The team's focus on shrews is a deviation from the Arctic's iconic polar bears, caribou, and muskoxen--all "poster children" for climate change studies.

"It's only the second time a small mammal has been featured in the Arctic Report Card through its whole history," Tkach noted. "The only other small mammal that got the honor in the history of the publication were lemmings. Everyone wants to hear about those," he added with a laugh.

So why shrews? Tkach explained that since these small animals don't migrate, any changes in climate and ecology affect them more directly. And since there are high numbers of them, scientists can more accurately take sample sizes and assess them.

The researchers in Tkach's study followed the masked shrew, an animal that can be found here in North Dakota. But the masked shrews typically found in forests just below the Arctic tundra are pushing farther and farther north into the Arctic--an hypothesized indication of climate change--and are working their way into the habitat of the barren ground shrew, which can cause problems.

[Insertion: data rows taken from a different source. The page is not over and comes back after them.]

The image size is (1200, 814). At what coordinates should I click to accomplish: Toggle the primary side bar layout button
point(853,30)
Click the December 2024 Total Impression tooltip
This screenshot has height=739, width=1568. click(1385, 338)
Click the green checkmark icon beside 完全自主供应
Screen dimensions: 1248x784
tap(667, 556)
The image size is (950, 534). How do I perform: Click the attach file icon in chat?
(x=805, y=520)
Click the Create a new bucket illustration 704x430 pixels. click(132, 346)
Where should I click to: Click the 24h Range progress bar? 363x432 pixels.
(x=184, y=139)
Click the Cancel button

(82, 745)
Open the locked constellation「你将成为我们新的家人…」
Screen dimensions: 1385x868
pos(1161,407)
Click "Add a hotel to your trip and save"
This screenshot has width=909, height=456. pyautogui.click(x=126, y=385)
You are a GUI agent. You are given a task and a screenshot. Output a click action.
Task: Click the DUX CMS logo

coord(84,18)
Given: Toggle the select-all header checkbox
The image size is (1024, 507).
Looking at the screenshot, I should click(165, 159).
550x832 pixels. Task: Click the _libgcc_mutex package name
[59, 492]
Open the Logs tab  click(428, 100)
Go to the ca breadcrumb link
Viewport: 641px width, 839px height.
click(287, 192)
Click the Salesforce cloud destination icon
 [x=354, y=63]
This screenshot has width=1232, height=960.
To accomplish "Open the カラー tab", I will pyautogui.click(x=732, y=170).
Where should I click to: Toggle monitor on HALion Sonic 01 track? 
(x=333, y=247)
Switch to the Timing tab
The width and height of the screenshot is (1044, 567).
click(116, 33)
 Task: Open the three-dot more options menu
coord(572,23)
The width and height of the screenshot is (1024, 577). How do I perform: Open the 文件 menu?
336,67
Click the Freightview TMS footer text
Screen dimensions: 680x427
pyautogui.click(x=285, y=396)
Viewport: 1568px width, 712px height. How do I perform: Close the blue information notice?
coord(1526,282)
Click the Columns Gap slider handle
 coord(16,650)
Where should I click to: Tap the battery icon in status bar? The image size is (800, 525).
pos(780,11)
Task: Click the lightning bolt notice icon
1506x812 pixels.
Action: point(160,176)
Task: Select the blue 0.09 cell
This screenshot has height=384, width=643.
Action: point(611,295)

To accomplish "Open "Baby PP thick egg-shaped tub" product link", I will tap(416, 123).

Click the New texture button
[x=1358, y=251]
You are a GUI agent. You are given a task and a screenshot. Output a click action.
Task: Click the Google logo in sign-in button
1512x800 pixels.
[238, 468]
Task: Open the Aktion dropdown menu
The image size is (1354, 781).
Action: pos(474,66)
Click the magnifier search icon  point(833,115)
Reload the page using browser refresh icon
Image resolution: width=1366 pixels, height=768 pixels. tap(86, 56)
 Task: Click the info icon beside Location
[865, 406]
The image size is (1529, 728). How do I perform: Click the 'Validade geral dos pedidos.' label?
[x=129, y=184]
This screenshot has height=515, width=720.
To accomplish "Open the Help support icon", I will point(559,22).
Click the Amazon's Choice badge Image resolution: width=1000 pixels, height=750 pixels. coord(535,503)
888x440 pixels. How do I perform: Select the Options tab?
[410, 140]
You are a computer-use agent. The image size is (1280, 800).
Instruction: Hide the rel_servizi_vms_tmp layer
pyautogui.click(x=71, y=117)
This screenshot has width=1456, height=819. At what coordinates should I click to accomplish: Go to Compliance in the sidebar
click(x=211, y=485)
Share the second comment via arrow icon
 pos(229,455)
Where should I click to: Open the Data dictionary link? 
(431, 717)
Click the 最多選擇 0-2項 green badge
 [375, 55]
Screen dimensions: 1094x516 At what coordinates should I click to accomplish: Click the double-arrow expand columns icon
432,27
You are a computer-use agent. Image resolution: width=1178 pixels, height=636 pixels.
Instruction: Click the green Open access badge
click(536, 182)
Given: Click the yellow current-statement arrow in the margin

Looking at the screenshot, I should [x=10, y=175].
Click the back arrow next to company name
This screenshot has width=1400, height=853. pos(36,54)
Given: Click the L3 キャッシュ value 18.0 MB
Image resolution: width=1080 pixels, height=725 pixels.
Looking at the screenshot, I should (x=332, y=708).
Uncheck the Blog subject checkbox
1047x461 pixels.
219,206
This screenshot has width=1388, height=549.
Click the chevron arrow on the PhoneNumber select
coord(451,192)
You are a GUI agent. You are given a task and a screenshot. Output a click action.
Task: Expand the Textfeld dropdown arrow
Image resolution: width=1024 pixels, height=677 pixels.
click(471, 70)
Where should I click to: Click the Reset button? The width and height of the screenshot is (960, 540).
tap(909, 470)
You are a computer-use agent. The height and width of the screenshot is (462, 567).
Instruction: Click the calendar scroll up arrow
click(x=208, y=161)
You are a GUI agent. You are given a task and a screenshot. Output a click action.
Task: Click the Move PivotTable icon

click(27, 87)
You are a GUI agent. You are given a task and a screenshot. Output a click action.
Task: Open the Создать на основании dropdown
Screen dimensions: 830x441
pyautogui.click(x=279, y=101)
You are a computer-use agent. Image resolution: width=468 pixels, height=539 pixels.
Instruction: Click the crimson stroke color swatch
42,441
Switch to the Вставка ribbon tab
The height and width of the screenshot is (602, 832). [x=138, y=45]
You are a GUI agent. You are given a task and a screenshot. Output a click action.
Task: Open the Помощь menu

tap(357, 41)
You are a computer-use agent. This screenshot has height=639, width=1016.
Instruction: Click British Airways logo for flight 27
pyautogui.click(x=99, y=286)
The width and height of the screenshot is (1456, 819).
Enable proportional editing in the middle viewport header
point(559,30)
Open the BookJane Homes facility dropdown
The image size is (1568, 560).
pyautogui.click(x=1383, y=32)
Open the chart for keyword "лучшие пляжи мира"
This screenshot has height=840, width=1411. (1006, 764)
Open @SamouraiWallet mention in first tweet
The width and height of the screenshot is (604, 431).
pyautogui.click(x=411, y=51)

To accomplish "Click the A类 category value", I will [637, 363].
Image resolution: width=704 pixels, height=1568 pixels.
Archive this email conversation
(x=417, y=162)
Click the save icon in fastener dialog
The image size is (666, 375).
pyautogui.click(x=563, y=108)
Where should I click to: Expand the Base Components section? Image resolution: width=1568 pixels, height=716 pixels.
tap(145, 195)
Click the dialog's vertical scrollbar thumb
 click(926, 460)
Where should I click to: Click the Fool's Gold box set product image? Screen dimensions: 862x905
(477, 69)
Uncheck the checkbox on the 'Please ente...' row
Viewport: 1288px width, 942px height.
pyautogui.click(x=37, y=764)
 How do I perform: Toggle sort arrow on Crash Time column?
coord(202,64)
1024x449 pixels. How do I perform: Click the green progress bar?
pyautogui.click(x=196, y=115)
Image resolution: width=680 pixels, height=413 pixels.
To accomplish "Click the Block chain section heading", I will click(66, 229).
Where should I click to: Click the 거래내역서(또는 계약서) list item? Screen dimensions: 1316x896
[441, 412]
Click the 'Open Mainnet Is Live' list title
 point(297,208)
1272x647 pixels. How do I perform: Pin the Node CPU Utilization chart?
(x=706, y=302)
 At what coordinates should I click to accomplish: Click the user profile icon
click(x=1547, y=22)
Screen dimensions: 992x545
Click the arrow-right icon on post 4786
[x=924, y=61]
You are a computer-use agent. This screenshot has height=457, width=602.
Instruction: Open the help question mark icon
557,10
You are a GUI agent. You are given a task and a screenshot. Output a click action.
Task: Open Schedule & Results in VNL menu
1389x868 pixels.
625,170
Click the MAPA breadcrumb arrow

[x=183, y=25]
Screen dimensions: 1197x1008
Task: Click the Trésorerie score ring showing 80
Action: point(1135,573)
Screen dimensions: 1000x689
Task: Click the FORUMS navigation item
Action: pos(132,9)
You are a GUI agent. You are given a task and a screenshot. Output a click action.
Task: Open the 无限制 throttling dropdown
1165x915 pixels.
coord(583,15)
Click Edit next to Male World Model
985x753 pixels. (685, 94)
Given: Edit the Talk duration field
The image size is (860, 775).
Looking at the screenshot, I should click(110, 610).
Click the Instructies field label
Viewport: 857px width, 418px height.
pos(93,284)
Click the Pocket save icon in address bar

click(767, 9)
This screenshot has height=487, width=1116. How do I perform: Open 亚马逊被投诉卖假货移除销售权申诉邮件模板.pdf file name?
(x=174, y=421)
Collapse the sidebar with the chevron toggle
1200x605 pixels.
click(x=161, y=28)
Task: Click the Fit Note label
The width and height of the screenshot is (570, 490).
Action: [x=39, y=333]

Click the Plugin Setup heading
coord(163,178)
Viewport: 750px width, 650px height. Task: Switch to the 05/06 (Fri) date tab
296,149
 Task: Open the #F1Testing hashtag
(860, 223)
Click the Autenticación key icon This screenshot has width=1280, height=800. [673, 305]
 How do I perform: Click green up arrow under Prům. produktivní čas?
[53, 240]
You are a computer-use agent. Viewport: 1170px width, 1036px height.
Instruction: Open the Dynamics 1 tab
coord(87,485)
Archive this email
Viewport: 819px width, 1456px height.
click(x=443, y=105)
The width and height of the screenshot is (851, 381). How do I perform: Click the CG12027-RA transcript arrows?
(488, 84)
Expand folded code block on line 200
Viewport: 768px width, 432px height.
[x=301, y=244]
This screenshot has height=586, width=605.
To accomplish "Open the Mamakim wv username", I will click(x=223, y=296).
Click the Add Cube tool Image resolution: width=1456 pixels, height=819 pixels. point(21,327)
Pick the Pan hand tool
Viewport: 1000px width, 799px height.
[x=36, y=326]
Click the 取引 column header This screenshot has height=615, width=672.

"The barren ground shrew populations have expanded and shrunk before due to glaciation. But that happened over hundreds, even thousands of years, so they had time to adjust and adapt," Tkach said. "But right now, the change is so quick that it's a challenge to their adaptability, and whether they are capable of coexisting with another species (the masked shrew) that essentially occupies the same ecological niche."

Role of parasites

But Tkach's involvement in this shrew-based research gets to the very core of the problem--to the guts, you could say.

"Environment is one thing, the vertebrate animal is another--and then there are the parasites. Of course, as a parasitologist, they're my favorite objects," Tkach smiled. "They are ideal targets to look at, because they're not only found in shrews, but the majority of them have this complex life cycle, so in order to circulate in the environment, they need to find at least another host--sometimes more than one."

Masked shrews and barren ground shrews are related, so they have the ability to hybridize and potentially exchange parasites when they coexist. "So we can look at how much was shared--or not shared--before, and what's happening now as a result of climate change and the progressively overlapping distribution area," Tkach explained.

Shrews are food to larger predators like arctic foxes and owls, and they may contain larval stages of parasites that will infect the predator. By looking at which parasites are found in the shrews and the animals that eat them, researchers can directly asses their situation within the whole community.

"That's why we look to them as a maybe less flashy, but much more convenient system of assessing what's happening," he said.

This kind of parasite examination would not be possible without the ability to look to the past.

"If you go to the site and collect something, that's a good starting point. But what you get is today's slice of what happens in this environment," Tkach said. "We can go to a museum, take a specimen that was collected a couple of decades ago, and then the specimens we have collected at a later time can be used in comparisons in the future. This way, we will have a clearer picture of what is happening."

For his continuing research in this area, Tkach has had the opportunity to work extensively with his former UND graduate student Stephen Greiman, now a biology faculty member at Georgia Southern University.

During Greiman's post-doctoral studies, he worked closely with renowned mammologist Joseph Cook--another of the shrew research collaborators--utilizing the shrew and parasite collections at the Museum of Southwestern Biology, which has been an important component in their collective Arctic studies.

Tkach says that the success of his research with Greiman and the rest of the team is a testament to not only a strong UND biology program, but a strong university as a whole.

"When students see what is done right here in this building where they take classes, and they see that it has national and international exposure, it helps them feel like a part of something really larger--a part of a greater scientific community that cares about things beyond this neighborhood," he said.